Worst media moments of 2008
* So I'm sitting in my office at 8 a.m., watching ex-Baywatch star Jeremy Jackson explain how fame turned him into such a pig that he obliterated a multimillion-dollar career as a teen idol on VH1's latest exercise in celebrity degradation, Confessions of a Teen Idol.
And I'm smiling.
That's the effect bad news can have on us cynical showbiz watchers sometimes. Good news is fine, but it's the bad news that gets the blood racing -- what we suspect is really going on behind the facade. So with that in mind, here's my list of Worst Media Moments of 2008 -- the stuff that got my blood boiling in good and bad ways over the year.
It's a little different from the list I did for print Sunday.

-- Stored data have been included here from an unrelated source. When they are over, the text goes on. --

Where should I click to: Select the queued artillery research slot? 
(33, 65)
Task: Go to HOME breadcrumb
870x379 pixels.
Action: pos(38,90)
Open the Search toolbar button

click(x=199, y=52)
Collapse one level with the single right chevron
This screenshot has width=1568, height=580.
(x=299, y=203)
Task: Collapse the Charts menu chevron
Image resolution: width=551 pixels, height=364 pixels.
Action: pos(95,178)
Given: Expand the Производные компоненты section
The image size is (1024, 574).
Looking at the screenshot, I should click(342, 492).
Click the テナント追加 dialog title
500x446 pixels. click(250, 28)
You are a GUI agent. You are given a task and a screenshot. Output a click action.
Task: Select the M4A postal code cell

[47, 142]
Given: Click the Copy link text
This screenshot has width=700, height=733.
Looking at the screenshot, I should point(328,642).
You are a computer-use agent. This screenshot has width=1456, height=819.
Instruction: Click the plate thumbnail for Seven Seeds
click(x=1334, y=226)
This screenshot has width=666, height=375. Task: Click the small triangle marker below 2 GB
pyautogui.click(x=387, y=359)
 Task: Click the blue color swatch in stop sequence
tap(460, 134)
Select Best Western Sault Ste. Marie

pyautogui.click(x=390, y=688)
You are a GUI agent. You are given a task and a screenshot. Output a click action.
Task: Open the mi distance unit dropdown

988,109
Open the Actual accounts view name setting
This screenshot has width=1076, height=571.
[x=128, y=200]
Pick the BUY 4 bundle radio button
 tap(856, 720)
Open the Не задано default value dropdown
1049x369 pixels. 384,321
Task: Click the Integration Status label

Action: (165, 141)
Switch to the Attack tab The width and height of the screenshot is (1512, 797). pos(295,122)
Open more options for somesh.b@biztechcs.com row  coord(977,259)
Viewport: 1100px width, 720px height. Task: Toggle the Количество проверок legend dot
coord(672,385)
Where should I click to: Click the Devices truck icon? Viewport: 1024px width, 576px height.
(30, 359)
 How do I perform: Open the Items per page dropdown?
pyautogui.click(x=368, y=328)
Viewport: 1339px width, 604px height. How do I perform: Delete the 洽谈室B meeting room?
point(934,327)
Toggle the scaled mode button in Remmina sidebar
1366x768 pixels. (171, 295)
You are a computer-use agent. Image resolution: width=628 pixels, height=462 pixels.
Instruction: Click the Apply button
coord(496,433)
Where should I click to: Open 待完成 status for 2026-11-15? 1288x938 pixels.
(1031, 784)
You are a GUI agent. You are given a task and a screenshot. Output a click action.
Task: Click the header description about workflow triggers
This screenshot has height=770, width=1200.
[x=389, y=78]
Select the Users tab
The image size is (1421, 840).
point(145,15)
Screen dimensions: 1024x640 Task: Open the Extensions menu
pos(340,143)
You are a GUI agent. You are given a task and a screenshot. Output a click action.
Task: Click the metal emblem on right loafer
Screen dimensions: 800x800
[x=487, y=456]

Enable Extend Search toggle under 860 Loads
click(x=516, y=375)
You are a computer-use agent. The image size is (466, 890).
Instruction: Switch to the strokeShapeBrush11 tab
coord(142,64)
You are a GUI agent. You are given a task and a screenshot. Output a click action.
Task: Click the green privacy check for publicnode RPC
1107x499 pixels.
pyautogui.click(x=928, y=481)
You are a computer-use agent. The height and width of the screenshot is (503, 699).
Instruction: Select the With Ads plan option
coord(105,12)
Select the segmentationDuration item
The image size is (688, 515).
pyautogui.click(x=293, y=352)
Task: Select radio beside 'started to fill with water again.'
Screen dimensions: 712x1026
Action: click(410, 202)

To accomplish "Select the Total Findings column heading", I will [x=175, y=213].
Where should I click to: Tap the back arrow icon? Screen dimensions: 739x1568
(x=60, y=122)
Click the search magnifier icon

And add your own in the comments section. That's the yin and yang of today's fragmented media scene; with so much TV, online, radio, print and music underfoot, there's plenty of awfulness to go around.
1) The Great TV Curse-Off. Forget about Paris Hilton or Bono. The celebrities who really needed a bleep button in 2008 were Jesse Jackson (threatening Obama's family jewels during downtime before a Fox News segment), Jane Fonda (using the c-word during a Today show appearance), Diane Keaton (using the f-word on Good Morning America) and Joe Scarborough (using the f-word on his own MSNBC show, Morning Joe). Next thing you know, Matt Lauer will be busting a cap in somebody.
This may not seem like much, but it felt to me like an apt metaphor for our culture in general. I'm hardly a prude, but I can still remember separate beds on the Dick Van Dyke show and Barbara Eden's covered belly button on I Dream of Jeannie. Traveling from there to the f-word before 9 a.m. feels like a long, strange journey.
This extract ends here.